START Dataset records

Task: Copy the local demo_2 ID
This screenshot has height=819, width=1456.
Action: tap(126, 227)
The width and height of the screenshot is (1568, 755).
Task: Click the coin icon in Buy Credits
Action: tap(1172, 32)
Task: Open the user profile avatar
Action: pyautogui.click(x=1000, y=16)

END Dataset records

Your instructions
Return each entry without altering a single word.

Result
Task: Copy the local demo_2 ID
This screenshot has height=819, width=1456.
Action: tap(126, 227)
The width and height of the screenshot is (1568, 755).
Task: Click the coin icon in Buy Credits
Action: tap(1172, 32)
Task: Open the user profile avatar
Action: pyautogui.click(x=1000, y=16)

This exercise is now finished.